Sukses

Berawal Kegelisahan Terapis, Dosen Unair Kembangkan Aplikasi untuk Anak Autis

Awal mula tercetusnya ide membuat Mika adalah dari kegelisahan terapis, bagaimana caranya bisa mengoptimalkan proses belajar komunikasi pada anak dengan autisme.

Liputan6.com, Surabaya - Dosen Psikologi Universitas Airlangga Margaretha P.G bersama tim Forum Peduli Jawa Timur mengembangkan aplikasi perangkat lunak Media Visual Komunikasi Anak (MIKA).

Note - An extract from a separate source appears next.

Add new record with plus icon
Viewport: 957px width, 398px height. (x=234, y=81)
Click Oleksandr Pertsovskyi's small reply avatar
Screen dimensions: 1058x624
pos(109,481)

Pengembangan aplikasi tersebut mendapatkan dukungan dana dari Pemerintah Australia.

Aplikasi ini mendukung pembelajaran komunikasi untuk anak-anak dengan autisme dan anak-anak yang hendaya (gangguan) komunikasi. Margaretha menceritakan, awal mula tercetusnya ide membuat Mika adalah dari kegelisahan terapis, bagaimana caranya bisa mengoptimalkan proses belajar komunikasi pada anak dengan autisme dan hendaya komunikasi. 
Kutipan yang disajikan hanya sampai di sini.